Data section below:

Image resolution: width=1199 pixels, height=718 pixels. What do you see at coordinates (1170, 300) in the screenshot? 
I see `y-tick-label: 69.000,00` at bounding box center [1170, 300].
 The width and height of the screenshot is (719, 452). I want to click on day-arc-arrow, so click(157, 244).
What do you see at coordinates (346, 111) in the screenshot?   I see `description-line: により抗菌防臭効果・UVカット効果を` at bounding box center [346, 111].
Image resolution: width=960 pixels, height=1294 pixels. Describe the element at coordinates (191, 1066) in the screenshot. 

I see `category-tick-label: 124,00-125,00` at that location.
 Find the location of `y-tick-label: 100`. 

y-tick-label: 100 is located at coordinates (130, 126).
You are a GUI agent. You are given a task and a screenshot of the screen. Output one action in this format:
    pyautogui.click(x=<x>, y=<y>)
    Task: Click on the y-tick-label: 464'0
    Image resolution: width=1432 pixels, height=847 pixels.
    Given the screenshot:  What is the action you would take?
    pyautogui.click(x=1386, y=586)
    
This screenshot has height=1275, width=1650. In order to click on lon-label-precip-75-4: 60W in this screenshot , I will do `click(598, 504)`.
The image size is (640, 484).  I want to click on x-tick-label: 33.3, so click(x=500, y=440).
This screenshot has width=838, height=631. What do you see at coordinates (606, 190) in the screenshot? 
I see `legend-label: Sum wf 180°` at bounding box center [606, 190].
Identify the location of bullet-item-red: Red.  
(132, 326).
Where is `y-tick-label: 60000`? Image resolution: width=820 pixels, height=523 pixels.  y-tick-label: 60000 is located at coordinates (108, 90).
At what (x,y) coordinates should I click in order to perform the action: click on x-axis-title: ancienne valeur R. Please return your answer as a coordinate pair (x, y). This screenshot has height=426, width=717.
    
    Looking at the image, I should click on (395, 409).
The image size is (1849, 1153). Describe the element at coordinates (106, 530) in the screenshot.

End of Data section.

Please repeat all of the material above, swapping "Image resolution" for "Screen size" and keeping everything else the same.

Screen size: width=1199 pixels, height=718 pixels. What do you see at coordinates (1170, 300) in the screenshot? 
I see `y-tick-label: 69.000,00` at bounding box center [1170, 300].
 The width and height of the screenshot is (719, 452). I want to click on day-arc-arrow, so click(157, 244).
What do you see at coordinates (346, 111) in the screenshot?   I see `description-line: により抗菌防臭効果・UVカット効果を` at bounding box center [346, 111].
Screen size: width=960 pixels, height=1294 pixels. Describe the element at coordinates (191, 1066) in the screenshot. 

I see `category-tick-label: 124,00-125,00` at that location.
 Find the location of `y-tick-label: 100`. 

y-tick-label: 100 is located at coordinates (130, 126).
You are a GUI agent. You are given a task and a screenshot of the screen. Output one action in this format:
    pyautogui.click(x=<x>, y=<y>)
    Task: Click on the y-tick-label: 464'0
    Screen size: width=1432 pixels, height=847 pixels.
    Given the screenshot:  What is the action you would take?
    pyautogui.click(x=1386, y=586)
    
This screenshot has height=1275, width=1650. In order to click on lon-label-precip-75-4: 60W in this screenshot , I will do `click(598, 504)`.
The image size is (640, 484).  I want to click on x-tick-label: 33.3, so click(x=500, y=440).
This screenshot has width=838, height=631. What do you see at coordinates (606, 190) in the screenshot? 
I see `legend-label: Sum wf 180°` at bounding box center [606, 190].
Identify the location of bullet-item-red: Red.  
(132, 326).
Where is `y-tick-label: 60000`? Screen size: width=820 pixels, height=523 pixels.  y-tick-label: 60000 is located at coordinates (108, 90).
At what (x,y) coordinates should I click in order to perform the action: click on x-axis-title: ancienne valeur R. Please return your answer as a coordinate pair (x, y). This screenshot has height=426, width=717.
    
    Looking at the image, I should click on (395, 409).
The image size is (1849, 1153). Describe the element at coordinates (106, 530) in the screenshot.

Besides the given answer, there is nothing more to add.